Simon de Montfort’s army marched through Occitania with fire and swords. The war lasted for more than thirty years and the Cathars eventually fell. An indicative moment is that after the defeat of the Cathars in the middle of the 13th century, the surviving heretics filed for the Templar Order, which, in turn, the French king also defeated at the beginning of the 14th century. Isolated Cathar communities continued to exist for almost 100 years but lost their influence. The last Cathar known to the world was burned in 1321. The Huguenot movement also relied on the South.

In fact many communes lived here independently following their own laws during the XVI-XVIII centuries.
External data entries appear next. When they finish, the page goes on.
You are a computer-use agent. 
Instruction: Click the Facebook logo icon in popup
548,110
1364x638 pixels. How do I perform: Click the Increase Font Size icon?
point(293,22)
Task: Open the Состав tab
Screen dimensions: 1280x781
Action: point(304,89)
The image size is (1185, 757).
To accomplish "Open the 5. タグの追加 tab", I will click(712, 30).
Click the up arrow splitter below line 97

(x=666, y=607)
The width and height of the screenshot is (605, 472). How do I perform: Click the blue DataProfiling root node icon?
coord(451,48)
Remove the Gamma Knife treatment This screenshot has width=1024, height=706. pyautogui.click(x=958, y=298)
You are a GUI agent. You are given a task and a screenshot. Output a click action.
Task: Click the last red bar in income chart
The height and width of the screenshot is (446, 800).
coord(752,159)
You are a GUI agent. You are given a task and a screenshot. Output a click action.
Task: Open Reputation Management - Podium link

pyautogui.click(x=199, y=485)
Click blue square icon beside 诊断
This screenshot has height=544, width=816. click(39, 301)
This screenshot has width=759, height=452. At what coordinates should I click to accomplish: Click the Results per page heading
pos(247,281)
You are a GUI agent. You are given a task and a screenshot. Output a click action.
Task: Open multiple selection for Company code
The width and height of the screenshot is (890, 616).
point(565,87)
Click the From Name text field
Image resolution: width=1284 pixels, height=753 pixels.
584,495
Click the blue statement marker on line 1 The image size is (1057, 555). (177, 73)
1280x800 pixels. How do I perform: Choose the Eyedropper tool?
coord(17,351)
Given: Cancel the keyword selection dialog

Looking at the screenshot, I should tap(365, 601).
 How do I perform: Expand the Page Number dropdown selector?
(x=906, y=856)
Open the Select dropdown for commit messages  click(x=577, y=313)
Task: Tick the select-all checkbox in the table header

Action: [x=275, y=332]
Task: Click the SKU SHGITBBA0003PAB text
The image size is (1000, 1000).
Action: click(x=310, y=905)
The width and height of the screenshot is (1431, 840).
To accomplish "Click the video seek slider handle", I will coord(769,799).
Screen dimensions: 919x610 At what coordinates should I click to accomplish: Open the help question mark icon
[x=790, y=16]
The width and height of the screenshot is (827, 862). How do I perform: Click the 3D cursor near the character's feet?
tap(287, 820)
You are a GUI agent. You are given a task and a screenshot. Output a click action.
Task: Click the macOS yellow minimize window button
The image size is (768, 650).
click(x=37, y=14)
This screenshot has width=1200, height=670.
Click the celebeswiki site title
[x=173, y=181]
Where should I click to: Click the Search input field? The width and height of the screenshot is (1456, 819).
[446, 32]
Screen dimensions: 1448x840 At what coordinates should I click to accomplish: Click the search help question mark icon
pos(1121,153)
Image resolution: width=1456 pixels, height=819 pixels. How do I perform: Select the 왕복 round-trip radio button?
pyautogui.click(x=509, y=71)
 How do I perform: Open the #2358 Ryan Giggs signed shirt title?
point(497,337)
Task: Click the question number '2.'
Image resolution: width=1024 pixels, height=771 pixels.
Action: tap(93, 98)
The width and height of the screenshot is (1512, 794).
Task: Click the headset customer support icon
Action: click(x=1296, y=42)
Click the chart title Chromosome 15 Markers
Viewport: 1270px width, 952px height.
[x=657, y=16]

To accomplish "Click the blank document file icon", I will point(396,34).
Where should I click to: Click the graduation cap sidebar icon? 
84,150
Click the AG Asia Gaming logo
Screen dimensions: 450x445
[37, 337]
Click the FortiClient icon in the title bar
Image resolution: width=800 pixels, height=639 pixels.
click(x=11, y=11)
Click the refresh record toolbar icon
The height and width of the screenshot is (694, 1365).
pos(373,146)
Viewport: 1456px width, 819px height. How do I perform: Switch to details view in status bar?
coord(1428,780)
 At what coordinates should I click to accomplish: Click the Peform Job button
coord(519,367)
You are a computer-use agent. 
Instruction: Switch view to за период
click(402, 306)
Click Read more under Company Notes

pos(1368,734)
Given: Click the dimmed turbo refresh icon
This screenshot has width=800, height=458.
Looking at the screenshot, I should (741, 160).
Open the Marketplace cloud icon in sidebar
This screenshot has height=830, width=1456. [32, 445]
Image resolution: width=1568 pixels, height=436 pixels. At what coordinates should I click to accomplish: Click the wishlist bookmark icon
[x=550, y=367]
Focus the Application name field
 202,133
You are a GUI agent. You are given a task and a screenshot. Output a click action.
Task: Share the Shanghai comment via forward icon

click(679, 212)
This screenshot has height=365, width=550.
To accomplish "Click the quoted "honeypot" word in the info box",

They could not resist the absolutism power of Louis XIV. This was the second global subordination of the South to the North and the final formation of a united France. Occitania remained in legends only. Occitania includes the Midi-Pyrenees and Languedoc-Roussillon regions now; it is developing quite dynamically, relying on high-tech production. However, typical medieval coziness and ecological cleanliness have been preserved in many of its corners.